(Beginning of Entries shown)

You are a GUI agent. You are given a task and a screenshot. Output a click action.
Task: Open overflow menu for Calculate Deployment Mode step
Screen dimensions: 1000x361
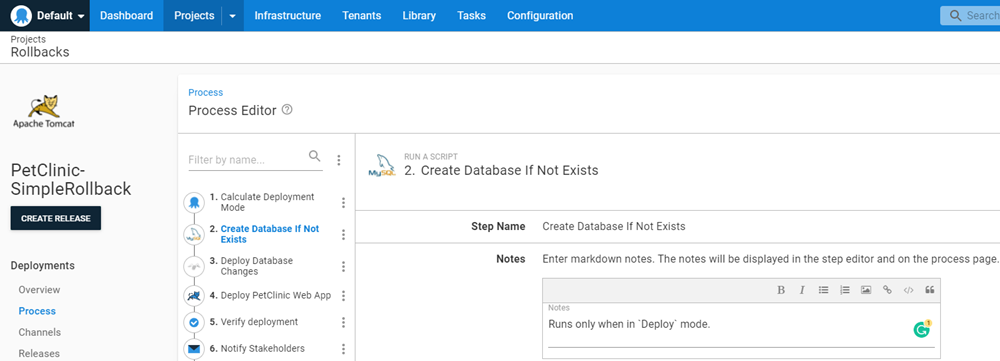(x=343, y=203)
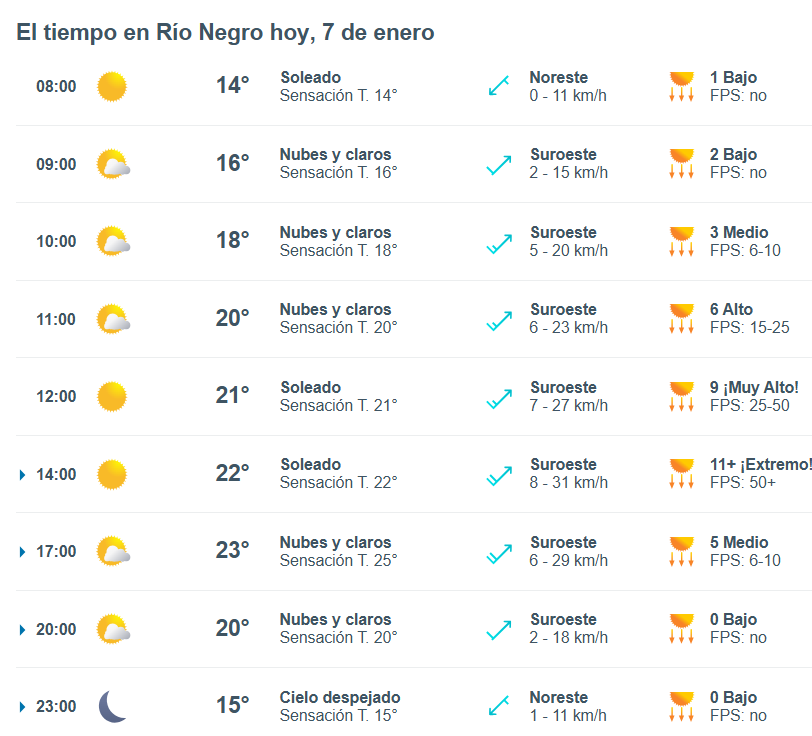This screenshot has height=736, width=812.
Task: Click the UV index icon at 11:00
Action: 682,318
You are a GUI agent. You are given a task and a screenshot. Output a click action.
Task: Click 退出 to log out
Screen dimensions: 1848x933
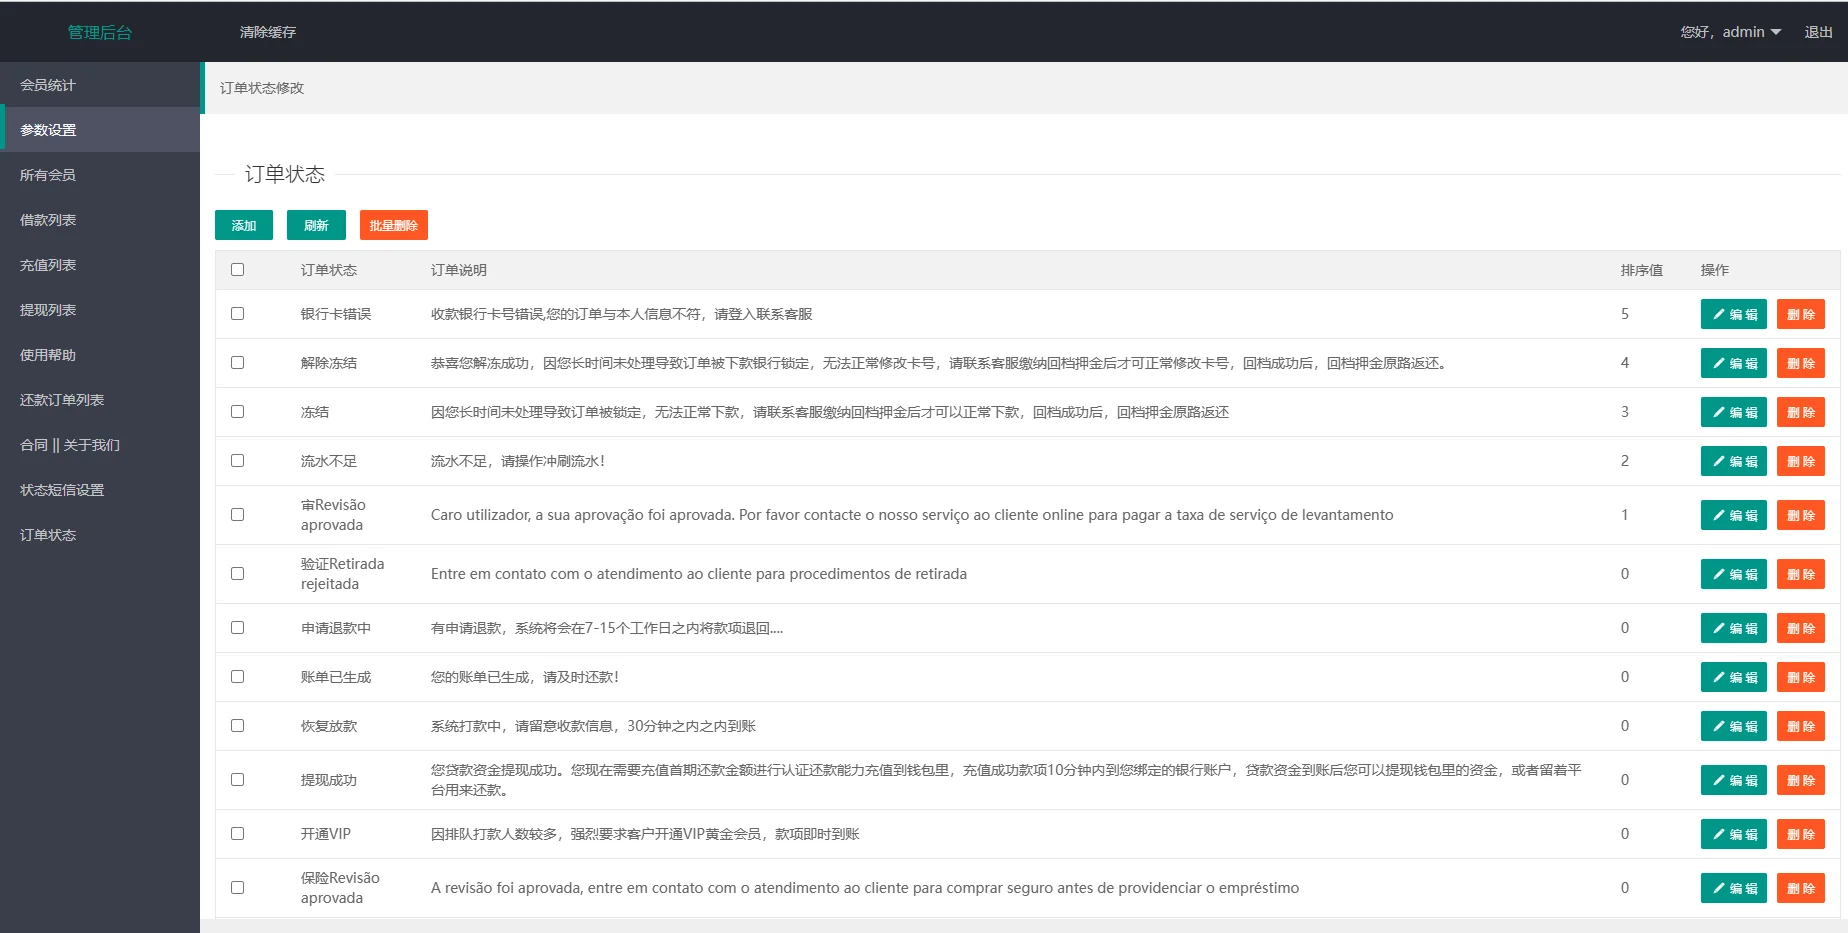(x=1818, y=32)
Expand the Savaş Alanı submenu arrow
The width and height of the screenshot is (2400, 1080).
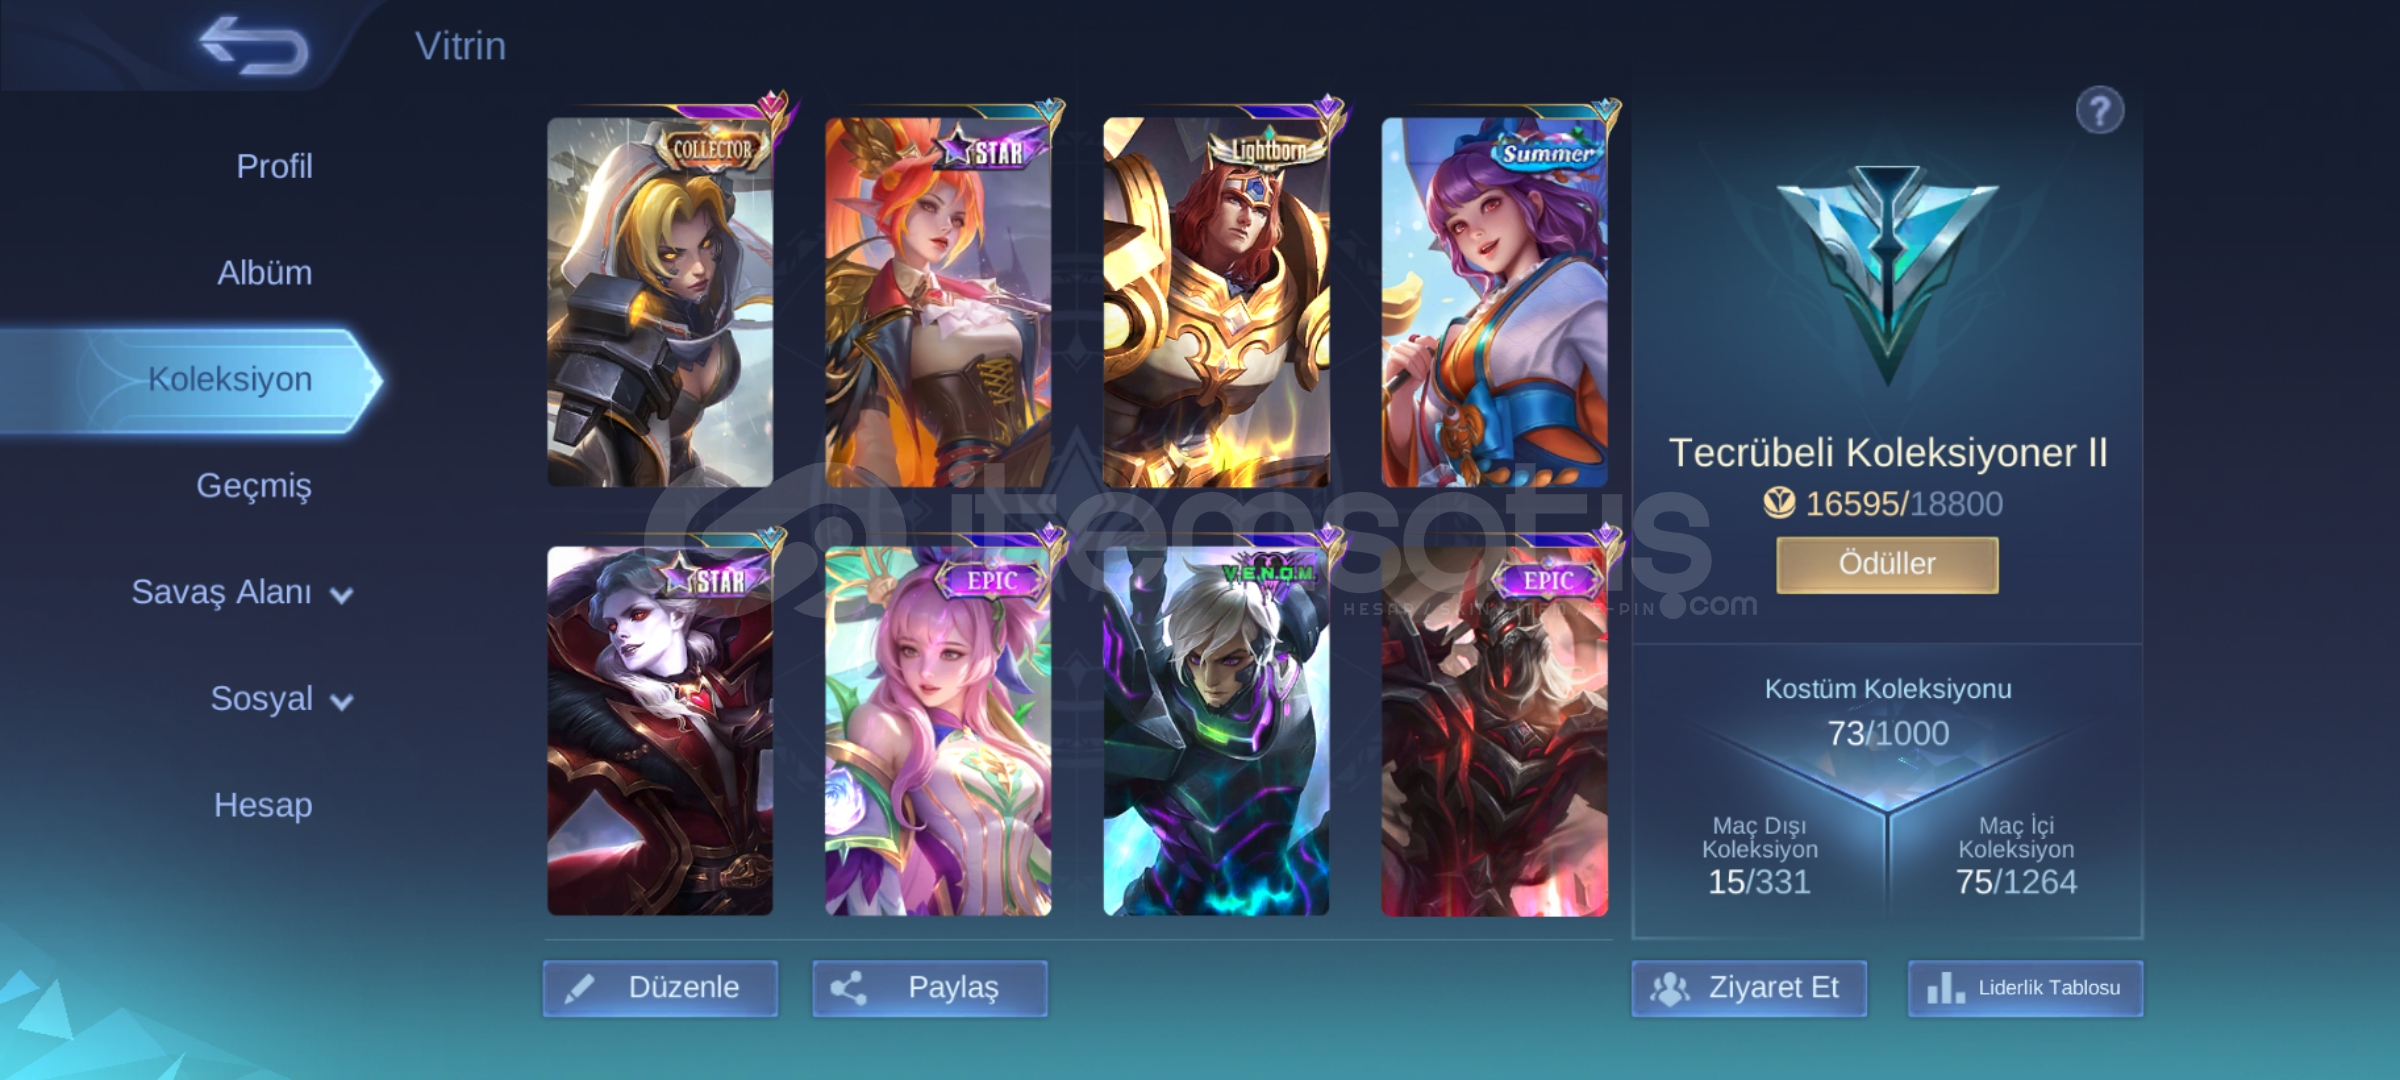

(End of Entries shown)

Task to carry out →
All of the material above should be reproduced exactly, except the pictures.

Response →
You are a GUI agent. You are given a task and a screenshot. Output a click action.
Task: Open overflow menu for Calculate Deployment Mode step
Screen dimensions: 1000x361
(x=343, y=203)
This screenshot has height=736, width=812.
Task: Click the UV index icon at 11:00
Action: 682,318
You are a GUI agent. You are given a task and a screenshot. Output a click action.
Task: Click 退出 to log out
Screen dimensions: 1848x933
(x=1818, y=32)
Expand the Savaş Alanı submenu arrow
The width and height of the screenshot is (2400, 1080).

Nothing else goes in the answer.